Pourquoi Pierre Schott a quitté le navire (encore)
Après ce concert, Pierre Schott n’est plus impliqué lorsque le nom Raft réapparaît à l’affiche. Les raisons ne sont pas clairement énoncées, mais le constat est factuel : le duo originel n’existe plus sur scène. Christian Fougeron continue parfois sous le nom du groupe, mais sans Pierre. La séparation artistique, cette fois, semble définitive. Chacun reprend sa route solo, avec ses projets et sa vision de la musique.
Raft, l’étincelle éphémère qui éclaire encore les années 80
Le paradoxe Raft résume à lui seul une époque : celle des one-hit wonders français, ces groupes qui ont marqué les années 80 avec un seul tube, puis sont retournés dans l’ombre. Mais Raft se distingue par la profondeur de son message politique, noyé sous une mélodie dansante. Le groupe n’a existé que trois ans sous les projecteurs, mais son empreinte reste vivante.
Un groupe, un tube, une époque : l’héritage de « Yaka Dansé »
En 2004, le morceau est repris par Soma Riba, membre du Collectif Métissé. Cette version atteint la 27e place en France. Le titre figure sur d’innombrables compilations et playlists « French 80s ». Il traverse les générations : les parents l’ont dansé en boîte, leurs enfants le découvrent sur les plateformes de streaming. Le site Eduscol l’utilise comme outil pédagogique. Le tube est devenu un objet culturel qui dépasse largement le cadre de la simple chanson pop.
Et demain ? Les projets de Pierre et Christian en 2026
En 2026, les deux membres de Raft sont toujours actifs. Pierre Schott vient de sortir Electric Fantasy en février 2026, son 11e album solo, qui confirme sa constance créative. Christian Fougeron continue de jouer et d’enregistrer sous le nom « Christian de RafT ». Le groupe en tant que duo n’existe plus, mais l’esprit de Raft perdure à travers leurs parcours respectifs.

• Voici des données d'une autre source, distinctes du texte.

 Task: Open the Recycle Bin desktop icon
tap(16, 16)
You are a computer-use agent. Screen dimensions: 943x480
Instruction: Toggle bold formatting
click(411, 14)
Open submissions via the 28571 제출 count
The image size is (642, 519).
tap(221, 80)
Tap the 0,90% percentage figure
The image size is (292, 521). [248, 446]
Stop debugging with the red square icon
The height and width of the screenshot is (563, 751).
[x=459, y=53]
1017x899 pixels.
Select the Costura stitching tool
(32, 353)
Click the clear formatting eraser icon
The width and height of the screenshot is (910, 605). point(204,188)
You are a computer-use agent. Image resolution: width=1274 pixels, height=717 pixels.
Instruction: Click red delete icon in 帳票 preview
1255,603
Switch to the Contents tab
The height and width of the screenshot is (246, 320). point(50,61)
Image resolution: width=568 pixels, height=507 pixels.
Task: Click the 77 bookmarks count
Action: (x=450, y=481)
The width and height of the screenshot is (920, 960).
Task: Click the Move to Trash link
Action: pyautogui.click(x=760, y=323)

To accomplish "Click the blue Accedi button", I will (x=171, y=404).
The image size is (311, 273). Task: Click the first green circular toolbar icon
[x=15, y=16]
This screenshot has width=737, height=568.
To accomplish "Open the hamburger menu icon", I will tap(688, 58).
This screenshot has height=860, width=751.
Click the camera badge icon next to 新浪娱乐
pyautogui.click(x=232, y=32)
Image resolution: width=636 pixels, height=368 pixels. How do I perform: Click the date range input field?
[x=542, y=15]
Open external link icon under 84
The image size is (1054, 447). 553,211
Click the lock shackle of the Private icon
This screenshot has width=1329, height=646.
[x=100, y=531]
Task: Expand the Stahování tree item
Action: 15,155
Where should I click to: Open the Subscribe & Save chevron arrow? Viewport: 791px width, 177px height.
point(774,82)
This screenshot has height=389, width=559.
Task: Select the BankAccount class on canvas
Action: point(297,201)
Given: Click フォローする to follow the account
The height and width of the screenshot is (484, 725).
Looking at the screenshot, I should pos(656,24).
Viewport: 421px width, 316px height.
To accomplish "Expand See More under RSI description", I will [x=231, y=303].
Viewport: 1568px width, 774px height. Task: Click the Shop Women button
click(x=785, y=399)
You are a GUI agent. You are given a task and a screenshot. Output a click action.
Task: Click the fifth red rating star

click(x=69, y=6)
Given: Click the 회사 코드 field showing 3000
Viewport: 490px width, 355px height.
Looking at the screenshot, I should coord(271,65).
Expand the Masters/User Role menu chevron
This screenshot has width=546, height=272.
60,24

Comme Plastic Bertrand ou Jakie Quartz, ils font partie de ces artistes qui ont marqué une génération avec un seul tube, mais qui ont continué à créer, loin des projecteurs, avec la même passion.
Conclusion : l’héritage durable d’un tube pas si léger
Trente-neuf ans après sa sortie, « Yaka Dansé » continue de faire son chemin. Le morceau a traversé les modes, les réformes scolaires et les rééditions. Il a même trouvé une seconde vie pédagogique, preuve que sa portée dépasse le simple divertissement. Christian Fougeron et Pierre Schott, eux, n’ont jamais cessé de créer. Le premier sort des singles folk et acoustiques, le second enchaîne les albums avec une régularité d’horloger. Leur histoire commune, bien que brève, a laissé une trace indélébile dans le paysage musical français.
Le tube est immortel. Les artistes sont toujours vivants et créatifs. Et quelque part, entre deux playlists nostalgiques, « Yaka Dansé » continue de faire danser les gens sur des paroles qui parlent de racisme et de guerre. C’est peut-être ça, la plus belle revanche de Raft.